For physical bullion I recommend either *Apmex* or *GoldMoney* (which has the cheapest spreads).

----------


## Kotin

ive bought bullion on ebay before..

----------


## raystone

investment rarities, they were a sponsor for Rally for the Republic.  ask for Ellen

http://www.investmentrarities.com/

----------


## Thrashertm

> investment rarities, they were a sponsor for Rally for the Republic.  ask for Ellen
> 
> http://www.investmentrarities.com/


They are pricey - I called and silver was $4 over spot, and gold coins were $30 over spot.

----------


## jonahtrainer

> They are pricey - I called and silver was $4 over spot, and gold coins were $30 over spot.


This is actually fairly common as there is *No Sausage* despite the price.

----------


## rapidtrends

> They are pricey - I called and silver was $4 over spot, and gold coins were $30 over spot.


Spot price will mean nothing in time. We are witnessing a decoupling of the spot price from actual physical price.

This is simple supply and demand, and it is nothing new.

Google "London Gold Pool"

When officials try and control the market price, a second market always appears, and we are already seeing it in physical prices.

If this continues, the price you must pay to actually buy gold will be orders of magnitude higher than the "spot" price which is manufactured at a whim of the Central Banking Cartel.

----------


## jonahtrainer

> Spot price will mean nothing in time. We are witnessing a decoupling of the spot price from actual physical price.

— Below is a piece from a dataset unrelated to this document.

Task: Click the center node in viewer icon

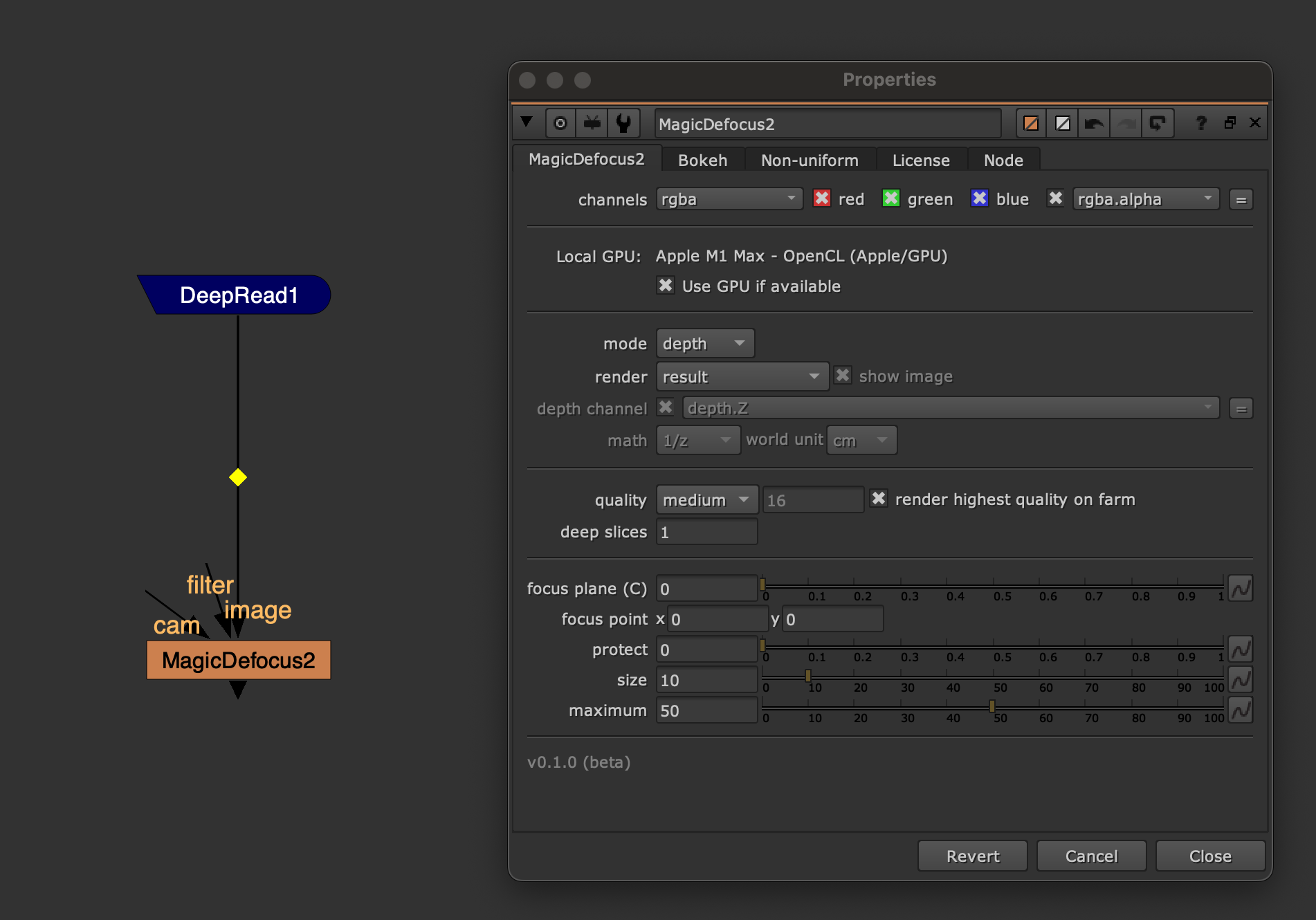Action: click(560, 124)
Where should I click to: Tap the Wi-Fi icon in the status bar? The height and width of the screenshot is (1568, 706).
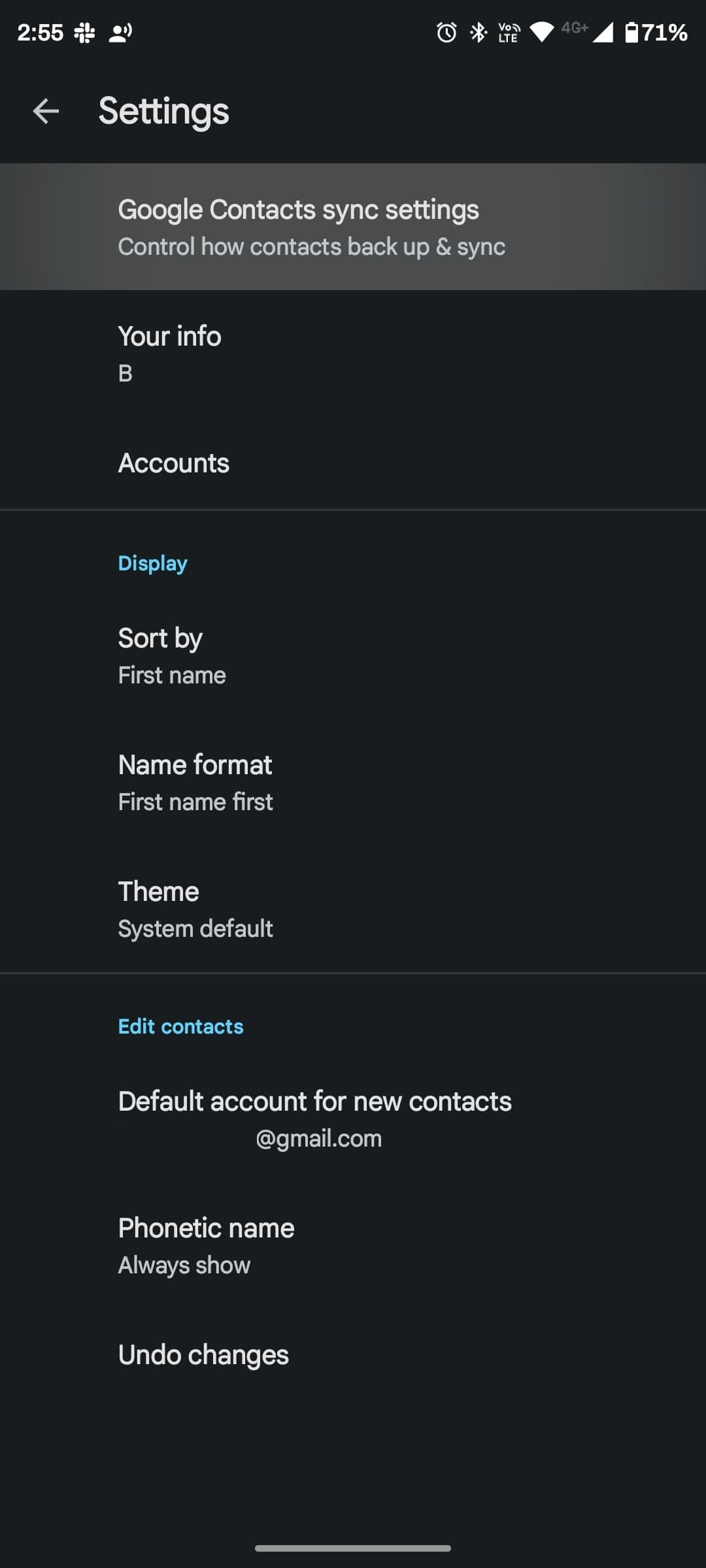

So true.  Soon the bullion will not be for sale at any price.

----------


## JordanL

Anywhere that I can physically get the gold? All this "gold database in an audited and insured tank" is bull$#@! IMO. I want to hold it myself.

----------


## Josh_LA

> Which place can you buy from with the lowest premium over spot price? Most places seem to be charging at least extra $30 or so over spot.


$30 over spot for gold ain't bad at all, that's not even 3%.

----------


## Josh_LA

eBay should be best. 

*But always shop and compare, factor in SHIPPING FEES AND TAXES IF APPLICABLE.*

----------


## Josh_LA

> Anywhere that I can physically get the gold? All this "gold database in an audited and insured tank" is bull$#@! IMO. I want to hold it myself.


smart, no point in buying paper.

----------


## Josh_LA

> So true.  Soon the bullion will not be for sale at any price.


oh tell me about it, I had trouble getting it the whole past 2 months since market price dropped, either they sold out quick or they're just not willing to sell unless its worth it to them.

eBay was the best reflection of real world prices for me.

Today, expect to pay at least 20% above spot for silver (after all fees)

----------


## eric_cartman

http://www.allamericangold.com

1800-951-0592

they will hook you up.  you can trust them to send you the gold.

----------


## gaazn

Anywhere that doesn't leave a paper trail.

----------


## rockandrollsouls

> Peter Schiff, Euro Pacific Capitol


I guess you've never bought bullion before, nor do you invest or are familiar with Schiff's firm.

Buy from bulliondirect.com I had great service from them.

----------